Mais bon en même temps, ça fait long quand même, un an dans les montagnes. Je me demande si tu ne pourrais pas développer un peu plus ce chapitre. Sont-ils restés complètement isolés pendant cette année écoulée ? Ils vivaient seulement de cueillette (et de bouquetins) ? Pas de bergers dans les parages ? Restait-il quelques pièces à Cléandre pour acheter le minimum, à l'occasion ? Un village pas si loin, même si en hiver ce n'était accessible ?

Remarques :

"ou pire : l’interdiction du vin rouge." -> ceci dit, il doit pas en boire beaucoup, perché dans ses hauteurs.
"— Non. Tu psychotes.
Et elle souriait, sans savoir que ce mot-là n’existait pas." -> ça m'a fait sourire parce que j'ai bugué sur le mot justement xD

À très vite ! ^^
ClementNobrad
Posté le 02/09/2025
Ah ! Je viens de voir que je n'avais pas répondu à ces chapitres alors que j'ai déjà répondu à tes commentaires de chapitres suivants...

Effectivement psychote n'existe pas vraiment ! Je trouvais ça sympa de prendre le contre-pied !
ClementNobrad
Posté le 02/09/2025
Mince mon message est parti sans que j'ai pu le finir !

Je ne pensais pas décrire plus que ça le périple dans la montagne et leur quotidien. Je voulais faire un petit poème assez rapide et laisser au lecteur les galères sous-entendues de ces petites lignes des 4 saisons. J'avais peur après que le chapitre soit trop longs. Je privilégie pour ce projet des chapitres courts, rythmés et enchaîner les arcs narratifs.
J'espère que la suite te plaira quand même !
Syanelys
Posté le 11/06/2025
Quel délicieux met des quatre saisons que voilà ! Plus de vin rouge, plus de racines ? Quoi manque de qui, là ?

Cléandre, tu tentes l'existence d'ermite ? Et la petite ? Son éducation ne peut se résumer à une maitrise de ton jeu.
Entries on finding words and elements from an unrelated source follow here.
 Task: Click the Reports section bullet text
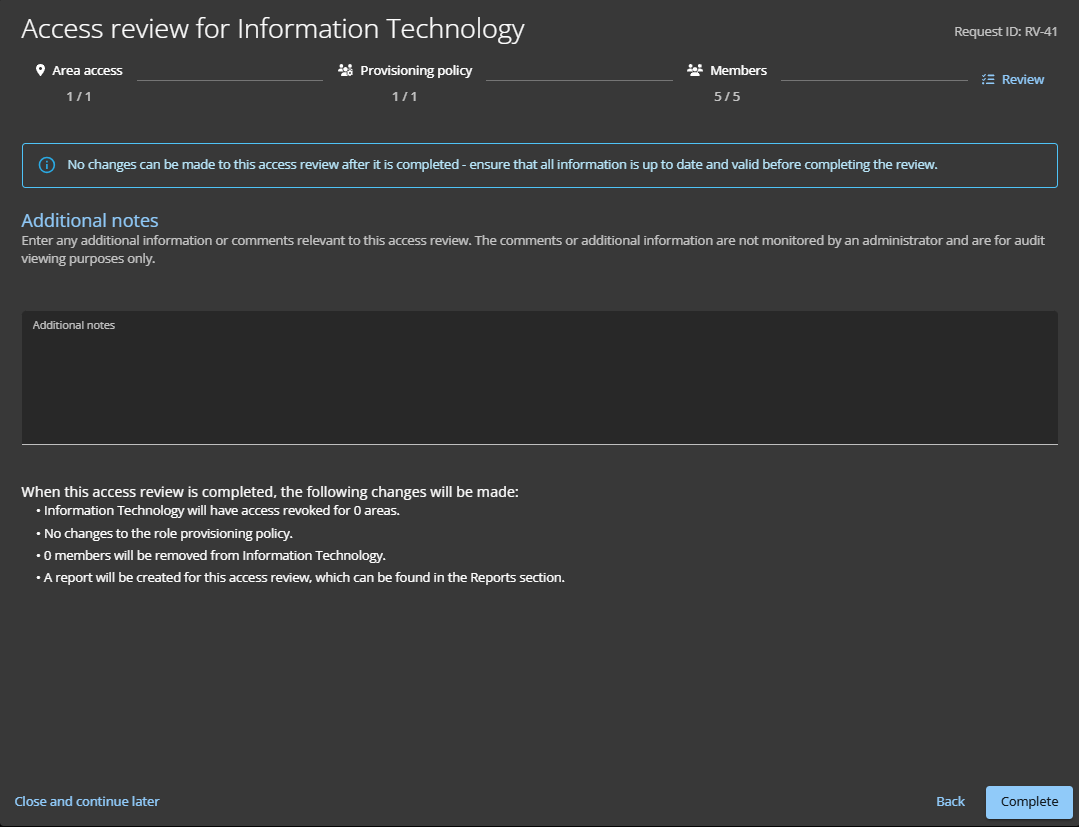(x=304, y=578)
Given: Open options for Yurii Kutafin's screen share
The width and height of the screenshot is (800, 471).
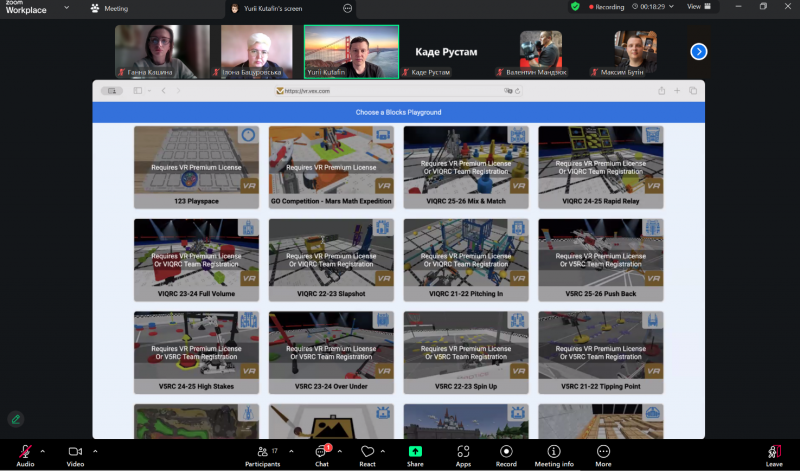Looking at the screenshot, I should (348, 8).
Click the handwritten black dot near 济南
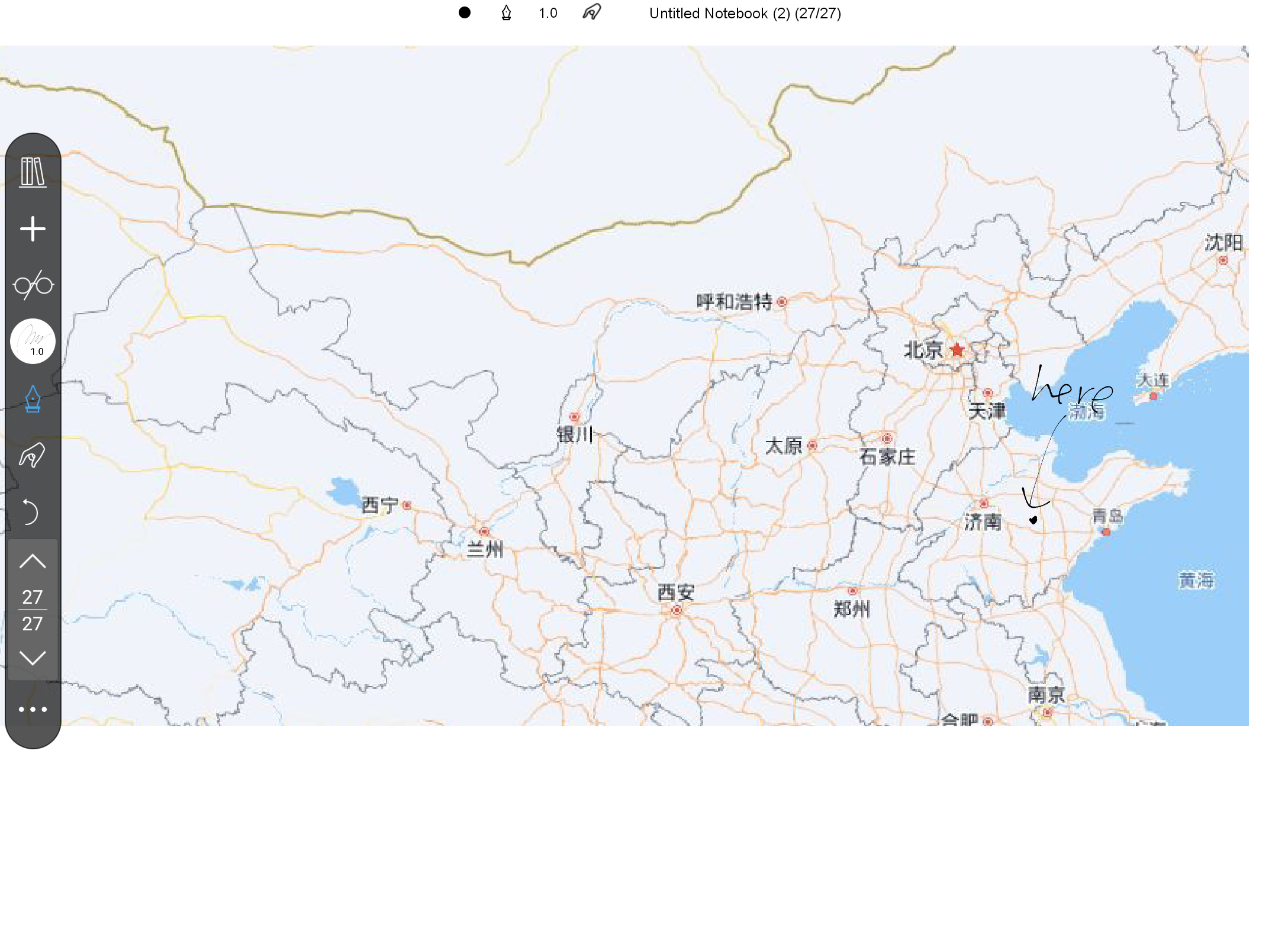This screenshot has height=947, width=1288. [1033, 520]
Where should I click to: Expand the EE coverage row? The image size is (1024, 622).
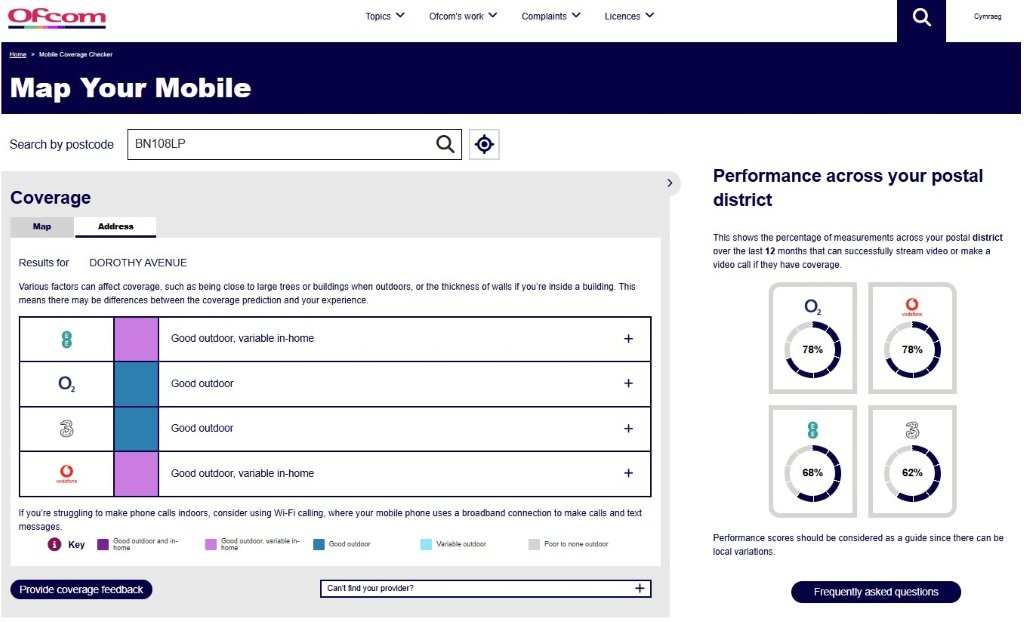click(628, 339)
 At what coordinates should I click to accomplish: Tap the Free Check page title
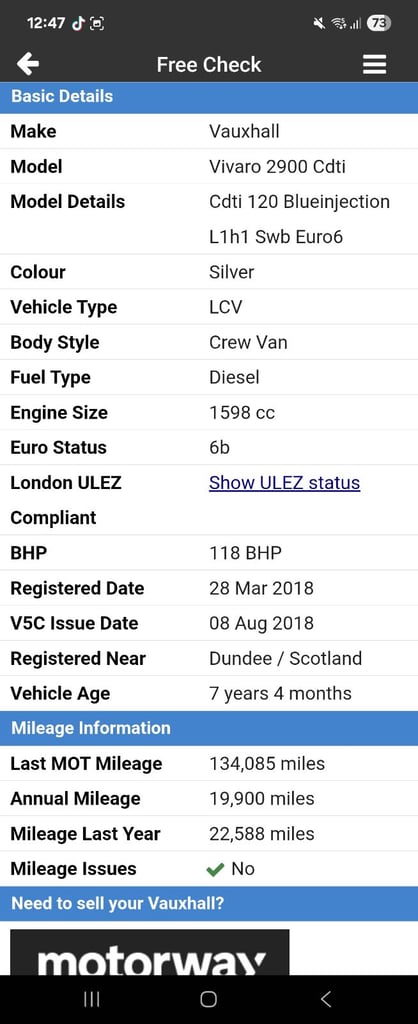(x=209, y=64)
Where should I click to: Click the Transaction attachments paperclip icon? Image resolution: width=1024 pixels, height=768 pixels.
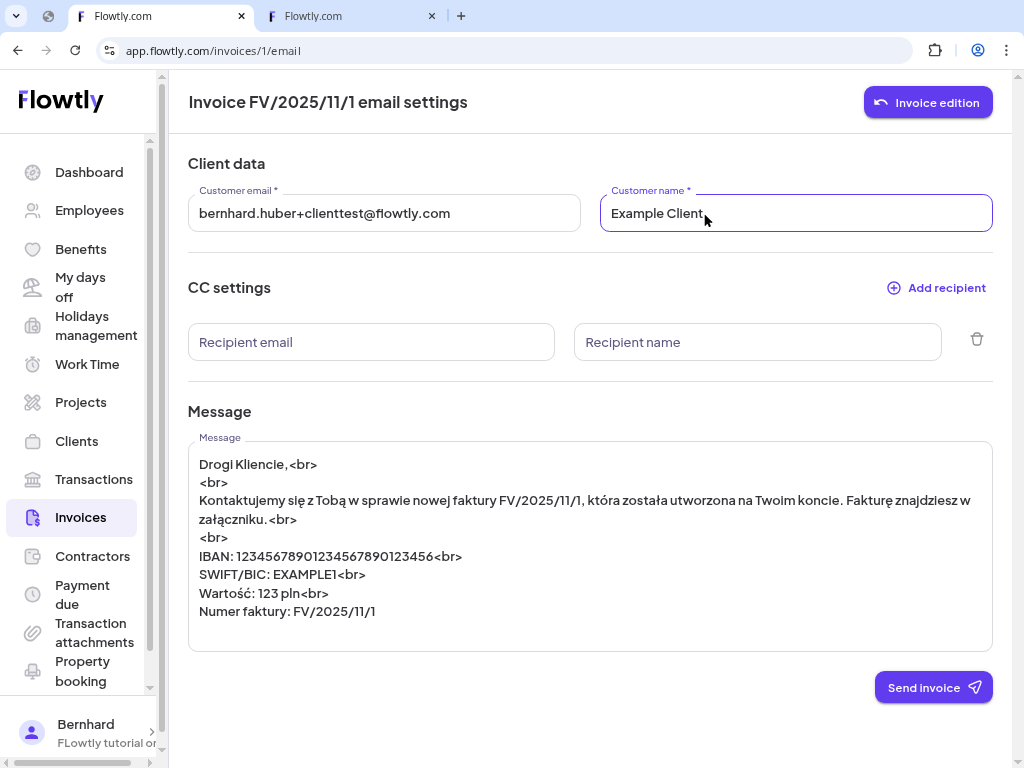(32, 632)
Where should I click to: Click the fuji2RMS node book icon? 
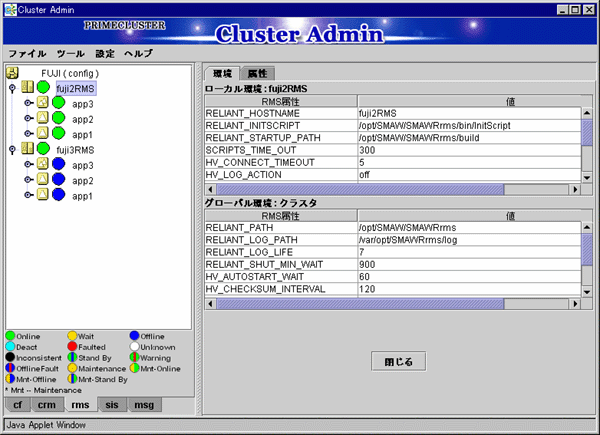27,88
Ne fais pas l'innocent !

Au lieu de prévenir ou de guérir son rhume à défaut du rhum à partager, intéresse-toi à ses origines ! On veut savoir de quel ciel est tombé l'ange !
ClementNobrad
Posté le 11/06/2025
C’était une sorte de relecture des Quatre saisons de Vivaldi, version Cléandre, un mélange de poésie et de nostalgie, ou peut-être tout simplement éthylique, difficile à dire avec lui, la bouteille n’est jamais bien loin, et les grands airs de solitude lui vont plutôt bien. Sa vie d’ermite, au fond, il y a pris goût. C’est là, en pleine montagne, que se forge l’éducation de Miranda. À la dure, oui, mais c’est la seule école qui vaille. Et puis, avec tous ces bouquetins dans les parages, elle finira bien par tirer quelque chose de leur sagesse ancestrale. Il n’y a pas de meilleurs professeurs ! Quant au rhume, on verra plus tard. Il y a suffisamment de bouquetins à croquer pour tenir l’hiver. Après tout, les profs, c’est bien connu : ça se mange cru.